- _Task to complete_: Keep only the lines of the material below that contain the word "each". Copy those lines.

- _Source material_:

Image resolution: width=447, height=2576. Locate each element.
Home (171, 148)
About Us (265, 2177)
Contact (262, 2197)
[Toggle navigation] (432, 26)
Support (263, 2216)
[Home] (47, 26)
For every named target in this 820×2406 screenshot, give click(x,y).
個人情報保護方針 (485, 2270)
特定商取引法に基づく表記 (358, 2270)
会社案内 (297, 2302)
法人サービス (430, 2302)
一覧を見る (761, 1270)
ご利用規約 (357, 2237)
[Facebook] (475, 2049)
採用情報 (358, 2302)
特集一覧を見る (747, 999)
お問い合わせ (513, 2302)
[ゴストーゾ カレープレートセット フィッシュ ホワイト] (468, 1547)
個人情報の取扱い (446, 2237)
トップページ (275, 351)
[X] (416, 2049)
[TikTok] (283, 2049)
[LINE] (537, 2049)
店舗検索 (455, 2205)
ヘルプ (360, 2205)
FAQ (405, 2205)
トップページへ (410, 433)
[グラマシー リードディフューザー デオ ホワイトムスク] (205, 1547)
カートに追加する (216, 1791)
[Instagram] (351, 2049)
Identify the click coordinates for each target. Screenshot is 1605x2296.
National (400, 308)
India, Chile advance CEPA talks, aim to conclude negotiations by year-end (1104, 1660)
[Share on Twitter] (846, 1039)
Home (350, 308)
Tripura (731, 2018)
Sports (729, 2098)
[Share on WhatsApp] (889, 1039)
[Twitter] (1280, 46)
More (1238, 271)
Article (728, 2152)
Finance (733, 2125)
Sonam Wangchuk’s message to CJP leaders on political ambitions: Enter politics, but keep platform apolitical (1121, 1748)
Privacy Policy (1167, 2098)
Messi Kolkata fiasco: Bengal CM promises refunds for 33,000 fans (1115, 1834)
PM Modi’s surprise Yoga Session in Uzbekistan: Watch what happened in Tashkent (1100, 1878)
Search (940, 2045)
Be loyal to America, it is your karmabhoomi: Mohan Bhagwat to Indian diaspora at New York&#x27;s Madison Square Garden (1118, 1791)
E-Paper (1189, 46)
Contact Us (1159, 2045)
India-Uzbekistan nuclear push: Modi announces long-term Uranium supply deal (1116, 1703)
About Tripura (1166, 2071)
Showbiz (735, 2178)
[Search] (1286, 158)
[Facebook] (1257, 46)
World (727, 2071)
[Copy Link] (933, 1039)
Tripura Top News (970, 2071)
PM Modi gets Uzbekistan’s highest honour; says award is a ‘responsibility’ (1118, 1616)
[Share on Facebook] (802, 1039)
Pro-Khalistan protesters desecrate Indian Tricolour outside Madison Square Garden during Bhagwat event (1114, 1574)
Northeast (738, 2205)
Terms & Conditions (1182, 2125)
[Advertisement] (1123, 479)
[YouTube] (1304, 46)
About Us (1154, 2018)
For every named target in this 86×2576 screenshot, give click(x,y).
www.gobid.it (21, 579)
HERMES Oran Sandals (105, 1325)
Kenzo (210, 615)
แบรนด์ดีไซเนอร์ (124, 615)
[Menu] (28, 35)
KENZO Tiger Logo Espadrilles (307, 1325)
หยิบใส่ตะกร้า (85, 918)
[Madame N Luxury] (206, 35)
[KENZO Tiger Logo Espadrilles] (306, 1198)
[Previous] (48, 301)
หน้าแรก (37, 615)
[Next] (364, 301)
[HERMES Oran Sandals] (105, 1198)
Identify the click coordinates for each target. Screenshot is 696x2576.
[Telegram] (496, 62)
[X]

- _Exercise response_:
Image resolution: width=447, height=2576. Locate each element.
Identify the click coordinates for each target. Screenshot is 1605x2296.
Identify the click coordinates for each target. Screenshot is 696x2576.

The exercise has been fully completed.